**ACTIVITY LIST**
1 – List every person the MonkeyParking article names.
2 – Print a section of the MonkeyParking article verbatim. Begin at the words "Responding to MonkeyParking's" and end after the words "a tuxedo (7).".

**PASSAGE**
◇ ◇ ◇ ◇
Parking app MonkeyParking has swung back (monkey-related pun count: 1) against City Attorney Dennis Herrera's effort to shut it out of San Francisco. After Herrera demanded that the company cease its operations or face legal action, the Italian firm said that it found his attempt to be far less fun than a barrel of monkeys (2).
In a public statement, MonkeyParking CEO Paolo Dobrowolny called Herrera's efforts “an open violation of free speech" and defended the app. "I have the right to tell people if I am about to leave a parking spot, and they have the right to pay me for such information."
MonkeyParking is one of three mobile apps that allow users to exchange public parking spaces for money that Herrera has targeted under a city law that makes it illegal to sell or lease the city's streets or sidewalks. It's disruption gone bananas (4)! Herrera has likened the apps to a pack of chimpanzees descending on unsuspecting colobus monkeys (5), calling them "a predatory private market for public parking spaces."
Responding to MonkeyParking's claims, Herrera's spokesperson Matt Dorsey dismissed the argument faster than a Capuchin monkey shimmying down a tree trunk (6). He told the Chronicle that the company's justification was "wildly inventive verbal gymnastics."
“Let’s be honest," he continued, "It’s like a prostitute saying she’s not selling sex—she’s only selling information about her willingness to have sex with you. It’s semantic hair splitting — and it’s absurd." As absurd as a monkey wearing a tuxedo (7).
If the parking apps do not comply with Herrera's request to take their stinking paws off of San Francisco you damn, dirty ape (8) by July 11, he has threatened legal action, with penalties up to $2,500 per violation.
◇ ◇ ◇ ◇
**RECORDS**
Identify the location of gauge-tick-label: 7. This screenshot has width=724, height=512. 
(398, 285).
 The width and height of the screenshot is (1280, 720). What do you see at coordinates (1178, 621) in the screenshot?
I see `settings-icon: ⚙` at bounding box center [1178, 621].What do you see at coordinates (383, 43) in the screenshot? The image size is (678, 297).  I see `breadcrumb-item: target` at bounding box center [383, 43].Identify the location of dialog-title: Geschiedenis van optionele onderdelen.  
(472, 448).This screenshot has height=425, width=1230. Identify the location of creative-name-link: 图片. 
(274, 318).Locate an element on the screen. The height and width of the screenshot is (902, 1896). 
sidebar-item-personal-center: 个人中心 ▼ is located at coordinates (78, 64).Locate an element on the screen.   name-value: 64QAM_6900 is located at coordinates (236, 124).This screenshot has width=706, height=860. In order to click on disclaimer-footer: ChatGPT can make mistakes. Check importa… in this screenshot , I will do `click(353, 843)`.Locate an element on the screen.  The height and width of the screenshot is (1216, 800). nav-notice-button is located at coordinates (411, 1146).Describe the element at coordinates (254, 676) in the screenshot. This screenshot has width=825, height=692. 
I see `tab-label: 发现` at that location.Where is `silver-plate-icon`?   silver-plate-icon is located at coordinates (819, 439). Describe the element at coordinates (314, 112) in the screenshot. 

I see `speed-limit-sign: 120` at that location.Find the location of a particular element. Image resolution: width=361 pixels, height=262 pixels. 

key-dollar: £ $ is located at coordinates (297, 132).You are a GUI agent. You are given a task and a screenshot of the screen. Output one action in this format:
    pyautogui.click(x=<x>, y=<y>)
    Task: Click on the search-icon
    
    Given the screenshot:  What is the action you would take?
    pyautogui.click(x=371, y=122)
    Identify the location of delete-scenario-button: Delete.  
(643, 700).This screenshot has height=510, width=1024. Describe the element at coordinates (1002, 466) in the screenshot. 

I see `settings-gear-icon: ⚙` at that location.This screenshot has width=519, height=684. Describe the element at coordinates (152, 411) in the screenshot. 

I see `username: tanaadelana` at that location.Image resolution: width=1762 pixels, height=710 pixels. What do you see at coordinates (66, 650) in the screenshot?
◇ ◇ ◇ ◇
**RESPONSES FOR EACH TASK**
1 – Dennis Herrera, Paolo Dobrowolny, Matt Dorsey

2 –
Responding to MonkeyParking's claims, Herrera's spokesperson Matt Dorsey dismissed the argument faster than a Capuchin monkey shimmying down a tree trunk (6). He told the Chronicle that the company's justification was "wildly inventive verbal gymnastics."
“Let’s be honest," he continued, "It’s like a prostitute saying she’s not selling sex—she’s only selling information about her willingness to have sex with you. It’s semantic hair splitting — and it’s absurd." As absurd as a monkey wearing a tuxedo (7).